Graphique 6. Principaux défis liés à la promotion des transitions vers davantage de durabilité dans le cadre des politiques STI

La réponse STI à la crise du COVID-19 peut apporter des éclairages utiles pour les transitions vers davantage de durabilité
La réponse STI apportée à l’échelle mondiale à la crise du COVID-19 offre d’importants éclairages qui peuvent s’avérer utiles dans le cadre des transitions vers davantage de durabilité. Par exemple, les coopérations nouées entre divers acteurs pendant la pandémie ont été essentielles à la réussite de la réponse STI, mais leur renforcement à plus long terme pourrait nécessiter une évolution notable de la culture académique, des structures, des incitations et de la rétribution. Nombre de changements requis – notamment au niveau de l’évaluation des résultats de la recherche, de la participation du public et de la recherche transdisciplinaire –sont déjà en marche, mais n’ont pas encore atteint une échelle ni un rythme suffisants du fait de l’inertie inhérente aux systèmes scientifiques. Des changements plus radicaux devront intervenir pour inciter les scientifiques à collaborer avec d’autres acteurs sociétaux en vue de produire le large éventail de résultats et de solutions requis de toute urgence pour affronter les crises et les défis mondiaux complexes.

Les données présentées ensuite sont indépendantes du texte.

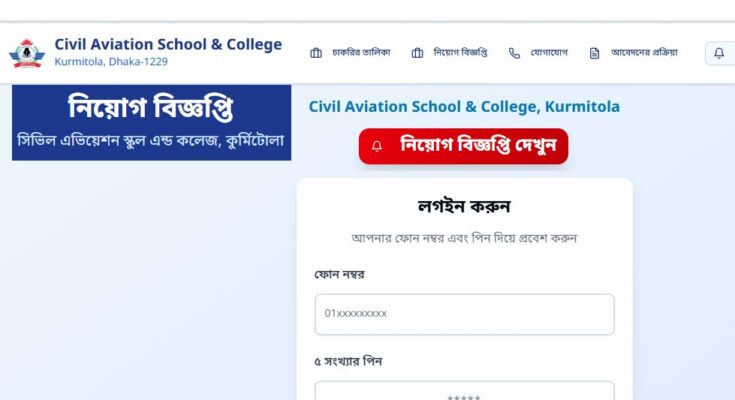This screenshot has width=735, height=400.
Task: Open the আবেদনের প্রক্রিয়া navigation item
Action: coord(633,53)
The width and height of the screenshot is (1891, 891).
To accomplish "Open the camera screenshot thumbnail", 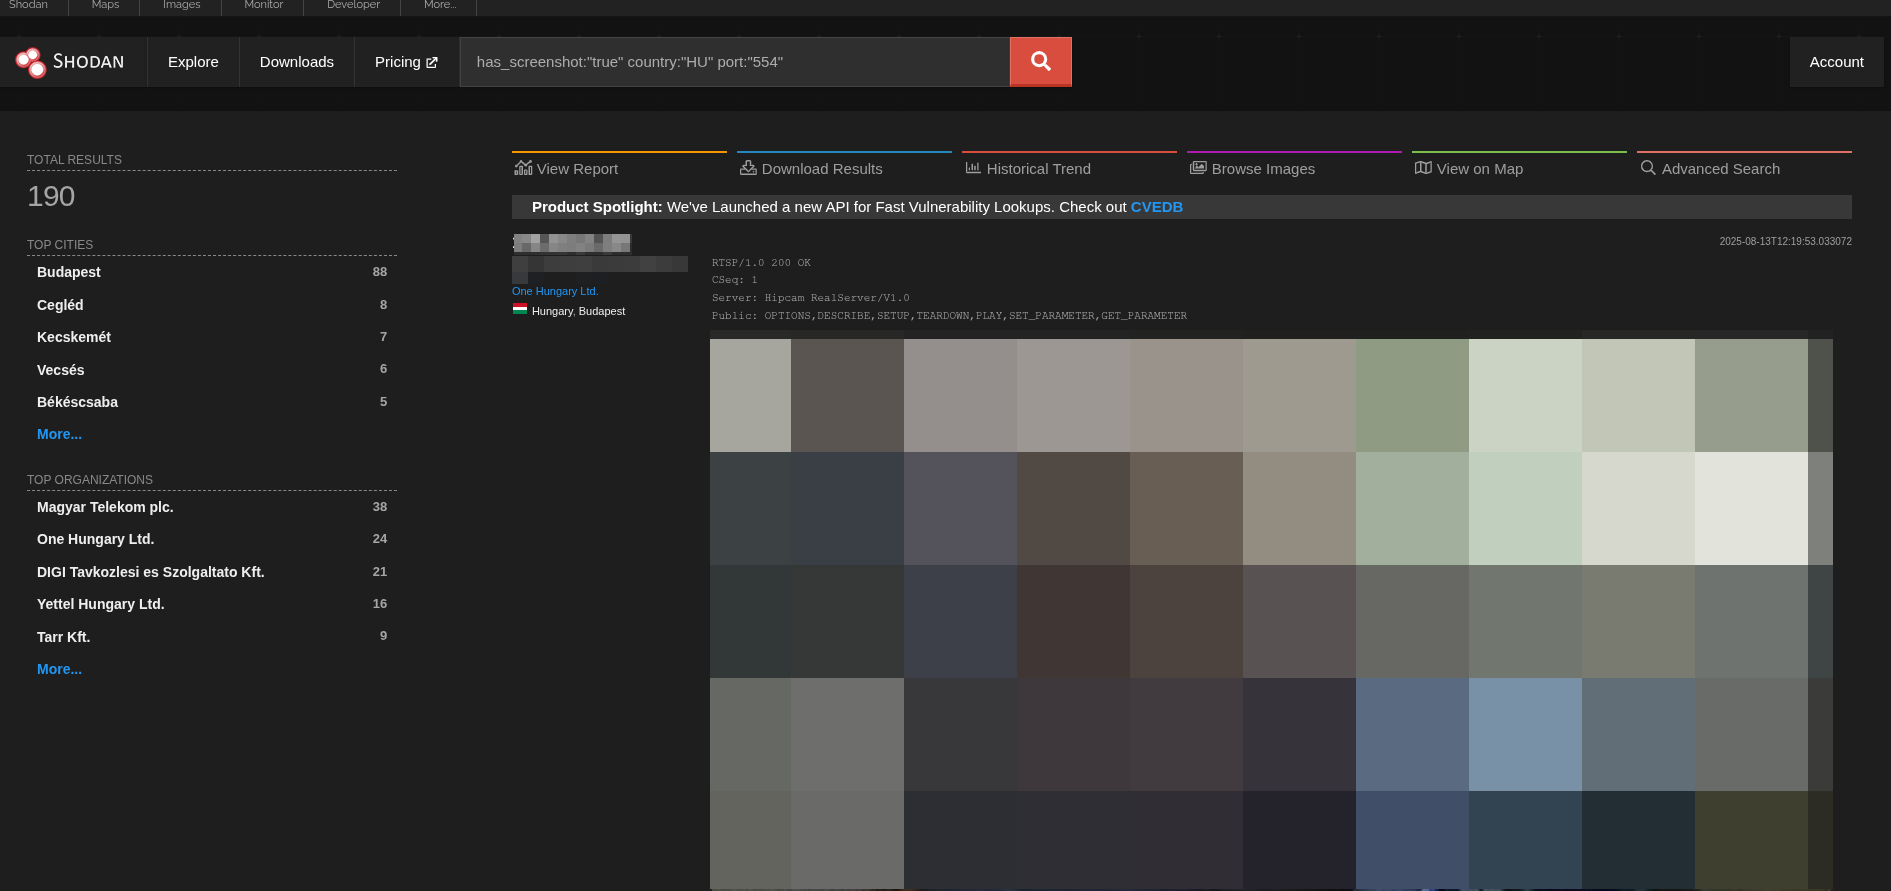I will 1270,610.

La dimension planétaire de la pandémie a également mis en lumière l’importance d’un multilatéralisme vigoureux et de la solidarité internationale, mais l’expérience a conduit à un résultat mitigé et montré non seulement ce qui pouvait être mis en place rapidement grâce à la coopération internationale, mais aussi ses limites (l’accès inégal aux vaccins et aux traitements à l’échelle internationale en est une illustration). Le nationalisme vaccinal et la diplomatie des vaccins ont peut-être été symptomatiques d’une dynamique de coopération/compétition internationale qui pourrait caractériser la gestion d’autres crises, dont le changement climatique. Une telle dynamique continuera de façonner les contributions que la recherche et l’innovation peuvent apporter à la gestion des crises mondiales.